This content was published: September 30, 2019. Phone numbers, email addresses, and other information may have changed.
Learning to be culturally responsive online
Posted by Russell Banks
During the District In-Service this year at Sylvania campus, Heather Guevara, Max Macias, and Casey Twining facilitated a presentation and discussion session around Culturally Responsive Teaching practices. The presentation outlined some of the history that informs CROT (Culturally Responsive Online Teaching) based in Critical Race Theory, which is a broad, multi-faceted subject in itself. However, this presentation was for anyone interested in learning strategies to combat historically problematic teaching methods, targeting the syllabus, discussion area, and video in an online course.
For an instructor who has answered the ‘why’ they would like to make their course culturally responsive, this presentation will give them specific techniques to encourage CROT principles like:
- Modeling Self-Disclosure: introduce the class to yourself in a more personal way; provide them with information that illustrates a safe-space environment.

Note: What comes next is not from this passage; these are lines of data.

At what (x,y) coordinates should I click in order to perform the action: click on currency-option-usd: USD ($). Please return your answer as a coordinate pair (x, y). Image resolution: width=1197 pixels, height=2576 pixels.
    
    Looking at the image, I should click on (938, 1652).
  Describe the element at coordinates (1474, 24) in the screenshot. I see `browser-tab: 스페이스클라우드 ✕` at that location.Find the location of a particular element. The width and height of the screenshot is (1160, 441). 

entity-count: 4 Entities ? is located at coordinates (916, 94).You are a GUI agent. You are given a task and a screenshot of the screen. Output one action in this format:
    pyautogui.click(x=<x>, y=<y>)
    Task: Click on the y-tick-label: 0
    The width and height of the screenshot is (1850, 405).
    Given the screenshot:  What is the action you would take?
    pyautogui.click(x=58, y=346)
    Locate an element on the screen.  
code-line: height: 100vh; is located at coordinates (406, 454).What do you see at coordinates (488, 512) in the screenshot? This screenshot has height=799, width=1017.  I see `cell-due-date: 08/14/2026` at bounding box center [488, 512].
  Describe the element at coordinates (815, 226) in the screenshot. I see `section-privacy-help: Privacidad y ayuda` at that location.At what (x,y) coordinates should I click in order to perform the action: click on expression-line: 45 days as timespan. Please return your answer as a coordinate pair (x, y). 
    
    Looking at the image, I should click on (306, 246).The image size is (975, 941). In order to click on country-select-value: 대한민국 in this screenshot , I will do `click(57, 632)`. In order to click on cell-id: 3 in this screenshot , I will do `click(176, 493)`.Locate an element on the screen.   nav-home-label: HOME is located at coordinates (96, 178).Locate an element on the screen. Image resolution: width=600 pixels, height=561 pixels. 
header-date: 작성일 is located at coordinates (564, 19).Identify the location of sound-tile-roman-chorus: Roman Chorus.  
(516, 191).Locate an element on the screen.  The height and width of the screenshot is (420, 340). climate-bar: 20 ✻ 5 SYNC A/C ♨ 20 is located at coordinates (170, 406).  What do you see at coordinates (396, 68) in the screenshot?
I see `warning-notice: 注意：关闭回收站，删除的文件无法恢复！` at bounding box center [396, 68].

- Encouraging Counter Narratives: create discussion prompts that allow the student to synthesize learning through their perspective, not the dominant culture’s prescribed answer.
- Utilizing “Selective Vulnerability”: a term coined by Zaretta Hammond, this principle deals with modeling productive and appropriate sharing behavior in video and the discussion area while providing details from your personal experience.
- Promoting an equitable atmosphere: design your syllabus to communicate the intentions and boundaries of instruction without using alienating or overly legal language.